O governo expulsou Ricardo Echegaray da ARCA após ele ter sido condenado por administração fraudulenta

o governo de Javier Miley Nesta quinta-feira ele determinou a suspensão das ações Ricardo Echegaray na AlfândegaSob o controle da Agência de Arrecadação e Controle Aduaneiro (ARCA), após julgar o oficial administração fraudulenta agravada em detrimento da administração pública e inabilitados para cargos públicos.

Você conseguiu entrar com base no documento A NAÇÃOEchegaray fez o anúncio nesta quinta-feira por meio da Procuradoria de Investigações Administrativas (PIM).

O órgão especializado na investigação de acções de controlo da corrupção e integridade do Estado ordenou assim a destituição do antigo chefe da Administração Federal das Finanças Públicas (AFIP). Na gestão de Cristina Kirchner e estava na administração pública há mais de 30 anos.

Nas referências à resolução, a ARCA afirmou: “Conforme solicitado pelo Ministério Público, a situação processual do caso foi consultada no site da Suprema Corte de Justiça da Nação, e daí resulta que, por meio da resolução de 12 de maio de 2026, foi acrescentado como anexo ao 10º despacho. “O Recurso Federal Extraordinário interposto pelo referido agente foi declarado inadmissível pela referida Câmara.”.

“A este respeito, no artigo 10.º, o Regulamento Disciplinar Unificado aprovado pelo dispositivo 185, de 26 de maio de 2010, n.º 185 (AFIP) estabelece os motivos da exceção e, em particular, no artigo 7.º diz o seguinte: “(…) Fixação da pena principal ou adicional de inabilitação absoluta ou especial para o exercício de cargos públicos (…..)”.acrescentou a agência tributária.

As razões

Em seu Artigo 1º, a resolução ARCA foi estabelecida “Execução da ordem judicial de inabilitação especial definitiva para o exercício de cargos públicos ordenada pela sentença de 16 de dezembro de 2021.No âmbito do processo CFP n.º 4943/2016 e, consequentemente, Echegaray fica isento, nos termos do disposto no artigo 10.º, n.º 7 e no artigo 11.º, n.º 3, nos termos do Regulamento Disciplinar Consolidado aprovado no número 185.

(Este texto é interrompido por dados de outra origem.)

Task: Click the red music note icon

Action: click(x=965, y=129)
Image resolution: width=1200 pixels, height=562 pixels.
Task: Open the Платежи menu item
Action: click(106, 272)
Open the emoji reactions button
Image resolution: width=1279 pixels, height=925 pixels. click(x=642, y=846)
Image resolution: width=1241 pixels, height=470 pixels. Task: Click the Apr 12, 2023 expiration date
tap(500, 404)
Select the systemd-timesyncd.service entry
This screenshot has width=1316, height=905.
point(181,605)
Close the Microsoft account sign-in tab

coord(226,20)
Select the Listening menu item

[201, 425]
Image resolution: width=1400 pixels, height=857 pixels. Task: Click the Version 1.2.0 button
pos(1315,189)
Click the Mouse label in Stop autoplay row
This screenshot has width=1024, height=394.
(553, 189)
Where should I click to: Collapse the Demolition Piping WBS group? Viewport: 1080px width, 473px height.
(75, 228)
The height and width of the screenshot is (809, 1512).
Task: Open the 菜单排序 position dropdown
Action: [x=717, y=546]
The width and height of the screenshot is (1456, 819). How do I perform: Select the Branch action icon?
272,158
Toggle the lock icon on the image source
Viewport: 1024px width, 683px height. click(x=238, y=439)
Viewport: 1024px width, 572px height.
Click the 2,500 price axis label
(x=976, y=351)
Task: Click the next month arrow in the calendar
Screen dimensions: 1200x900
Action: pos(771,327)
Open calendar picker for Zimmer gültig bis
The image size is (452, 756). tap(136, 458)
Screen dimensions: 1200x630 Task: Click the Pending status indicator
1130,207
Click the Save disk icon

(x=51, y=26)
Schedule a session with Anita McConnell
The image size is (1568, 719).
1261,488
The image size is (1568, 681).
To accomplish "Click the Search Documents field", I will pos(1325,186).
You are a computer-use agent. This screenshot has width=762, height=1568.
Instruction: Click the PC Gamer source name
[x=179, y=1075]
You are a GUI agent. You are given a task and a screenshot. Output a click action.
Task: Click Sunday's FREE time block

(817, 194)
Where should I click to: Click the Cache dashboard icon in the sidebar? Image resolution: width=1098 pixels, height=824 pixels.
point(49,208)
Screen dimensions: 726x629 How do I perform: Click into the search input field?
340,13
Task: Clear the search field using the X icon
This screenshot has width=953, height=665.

Ricardo EchegarayCamila Godoy – Télam

No seu artigo 2.º, solicitava ainda que “o nomeado saiba que com a concessão desta disposição esgota-se o procedimento administrativo e que, a seu critério, pode interpor recurso de reconsideração ou recurso de recurso, nos termos do disposto nos artigos 84.º, 93.º, 94.º do Regulamento do Procedimento Administrativo e normas conexas”.

Condenação

Em 5 de março, o Tribunal Federal de Cassação Penal manteve a condenação quatro anos e oito meses de prisão Echegaray foi considerado culpado no caso A favor do Petróleo Combustíveis, ele reteve 8.000 milhões de pesos em impostos sobre combustíveis.

Desembargadores da Câmara I da Câmara Federal de Cassação, Daniel Petroni, Diego Barroetaveña sim Javier Carbajorejeitou por unanimidade o recurso interposto pela defesa de Echegaray e anulou de vez a sentença.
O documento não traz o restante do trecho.